Tanis Alexis Laird


Felter Skelter - your essential needle felting column from Mr X Stitch!

This month Felter Skelter has a visit with Canadian textile and mixed-media artist Tanis Alexis Laird.

With a combination of techniques and materials (including wet felting, stitchery, painting, screen printing and more) and a passion for compassion, sustainability, and exploration, Tanis’ work can be playful, comforting, and challenging as well as beautiful.

What attracted you to fiber art in general and felt-making specifically?
Well, to be completely honest. It was the affordability. Wool isn’t particularily expensive, thank goodness, and in terms of wet felting all you need is wool + water + friction/time = felt. With such a simple equation it made the alchemy of producing my own natural textiles even more magical and empowering!

Once I became hooked to those sorts of thrills, I began to realise how versatile and experimental of a medium it is, and that took me to a whole other level and continues to do so.

Tanis Alexis Laird - By My Side

 

Can you tell us a little about your process? How do you take a mixed media concept from spark to completion? When do you decide what materials you need to express your ideas?

I think my process varies greatly depending on what I’m working on. There’s a lot of experimenting, which is where I retain my interest in making things. I do know myself enough that I have to keep the process loose and improvisational, so my mind doesn’t create traps for me, or expectations I can’t fufill. I try to maintain my focus on the bigger goal, but if it’s light and experimental along the way, I can feel as though the energy is fresh and interesting.

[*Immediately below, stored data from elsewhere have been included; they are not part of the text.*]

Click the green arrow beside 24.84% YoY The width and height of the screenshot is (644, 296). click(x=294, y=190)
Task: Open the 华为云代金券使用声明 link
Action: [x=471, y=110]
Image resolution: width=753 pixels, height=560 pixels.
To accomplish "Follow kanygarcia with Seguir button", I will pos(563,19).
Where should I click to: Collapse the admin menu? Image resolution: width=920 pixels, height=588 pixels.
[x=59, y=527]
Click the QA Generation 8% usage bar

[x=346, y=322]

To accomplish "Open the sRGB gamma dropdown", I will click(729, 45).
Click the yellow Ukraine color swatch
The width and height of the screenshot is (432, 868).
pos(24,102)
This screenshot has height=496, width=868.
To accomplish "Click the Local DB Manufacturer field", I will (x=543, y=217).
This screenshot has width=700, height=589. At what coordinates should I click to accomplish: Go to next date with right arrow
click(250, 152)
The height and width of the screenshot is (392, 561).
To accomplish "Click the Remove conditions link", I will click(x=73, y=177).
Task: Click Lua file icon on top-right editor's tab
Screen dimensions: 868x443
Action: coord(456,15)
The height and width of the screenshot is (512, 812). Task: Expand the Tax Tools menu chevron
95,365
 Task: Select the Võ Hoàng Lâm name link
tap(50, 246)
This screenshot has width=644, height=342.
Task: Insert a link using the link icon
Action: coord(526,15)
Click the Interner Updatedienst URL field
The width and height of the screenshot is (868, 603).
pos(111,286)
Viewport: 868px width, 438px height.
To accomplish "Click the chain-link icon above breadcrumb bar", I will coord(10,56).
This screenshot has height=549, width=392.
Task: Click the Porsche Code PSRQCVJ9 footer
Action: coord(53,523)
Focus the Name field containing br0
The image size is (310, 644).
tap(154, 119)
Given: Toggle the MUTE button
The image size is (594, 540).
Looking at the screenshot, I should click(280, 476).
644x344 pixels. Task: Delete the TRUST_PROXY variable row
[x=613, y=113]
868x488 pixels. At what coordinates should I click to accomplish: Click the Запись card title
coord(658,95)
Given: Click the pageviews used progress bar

I have written some ‘rules’ for myself that I try to follow while I’m in the zone. Such as:

  • Always sketch thumbnails before executing a large idea.
  • Unsure of an idea or material? experiment and always give yourself room to play.
  • Don’t take yourself too seriously.
  • Trust yourself.
  • Time is never wasted.
  • When it gets difficult, push. When it gets uncomfortable pushing, push a little harder.
  • Take your time.
  • Walk away and come back with fresh eyes.

What kind of fiber do you like to work with the best? Why?

Superfine merino is the filet of fiber to me. I do believe it is what clouds are made of.

I use a lot of undyed white polwarth batts for my large pieces (especially if I am printing or using mixed media) because it’s like a fibery canvas or blank page in my eyes.

One of the themes in your work seems to me to be about connectivity. What does being connected mean to you?

I like to think that everything is connected, right down to a quantum level. There’s a lot of magic going on around us, that we don’t always see with our eyes. I also like to think that this place or level is responsible for the manifestation of ideas.

Tanis Alexis Laird - Rabbit Wall Hanging Close Up

 

What can you tell us about thought bubbles?

I think this is in the same realm of connectivity. What do peoples’ dreams, ideas, hopes, wishes, prayers, and thoughts look like? I think we all have some sort of thought bubble over our head, don’t we?

Do you have any examples of your work that demonstrate a statement you are trying to express to the viewer? How about one that embodies a question/concept you’re exploring with the viewer?

With my process being what it is, I’d like to think that the majority of my work is a concept I explore alongside the viewer, but surely that’s not always true.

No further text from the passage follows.